L’emergenza abitativa a Roma è una realtà drammatica di cui si è testimoni diretti praticamente tutte le volte che si esce di casa dopo le 21. Chi ha sempre vissuto nella capitale magari non se ne rende conto, ma chi viene da qualsiasi altra città d’Italia se ne accorge subito: è impossibile non notare le persone – tante, ma tante – che passano la notte accampate alla bell’e meglio un po’ dappertutto: sotto le tettoie dei palazzi, nelle gallerie, sui marciapiedi, i più fortunati nelle macchine. E questo è quando le cose vanno bene, cioè in estate. In inverno, com’è facile immaginare, le cose vanno molto peggio. Per non parlare dell’emergenza abitativa di chi un tetto sulla testa magari ce l’ha, l’ha pagato a caro prezzo e lo condivide con 35 persone e centinaia di scarafaggi.
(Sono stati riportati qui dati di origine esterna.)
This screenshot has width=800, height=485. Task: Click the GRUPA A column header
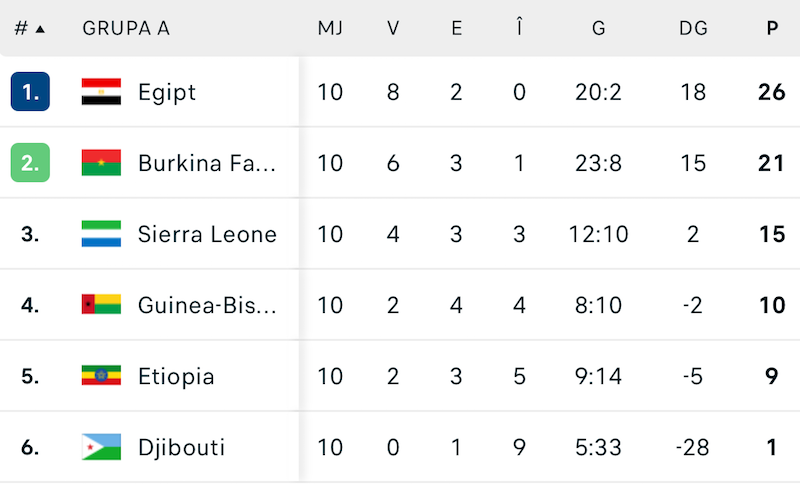[x=126, y=28]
Davanti a una piaga di queste proporzioni, da anni centri sociali e associazioni come Action organizzano occupazioni di locali pubblici in stato di abbandono e case sfitte, per far fronte all’emergenza. Ora, ci sono decine di ragioni per cui i centri sociali non sono esattamente my cup of tea. Non conosco Andrea Alzetta, per dire, ma penso che potremmo parlare per ore trovandoci d’accordo solo su pochissime cose, e probabilmente saremmo d’accordo per motivi diversi. Le occupazioni sono uno di questi casi. Le occupazioni a Roma vengono fatte anche dove magari sarebbe meglio non farle, e non sono tutte uguali: ci sono posti in cui funzionano meglio e altri in cui funzionano peggio. A volte vengono fatte in modo rozzo e noncurante delle ingiustizie (più o meno grandi) che generano e badando solo a quelle che sanano. Vengono fatte un po’ per chi la casa non ce l’ha, un po’ contro i palazzinari, come se le due cose fossero direttamente collegate. Soprattutto, mi sembra, vengono fatte nella convinzione legittima che la casa sia un diritto, ma attraverso l’utilizzo della prepotente strategia del fatto compiuto per affermare le proprie legittime convinzioni.
Il punto finale, però, è che non importa. Come ho scritto più volte, una cosa è il giudizio delle azioni e delle loro conseguenze, un’altra il giudizio delle intenzioni. Vale per i neocon, vale per Action (eresia!). Finché in questa città ci saranno centinaia di persone senza un letto, un tetto, un bagno, ben vengano le occupazioni, con tutti i loro innumerevoli difetti. Ne avessero qualcuno in meno, secondo me, per moltissime persone sarebbe più facile stare dalla loro parte. In ogni caso, la toppa è molto meglio del buco.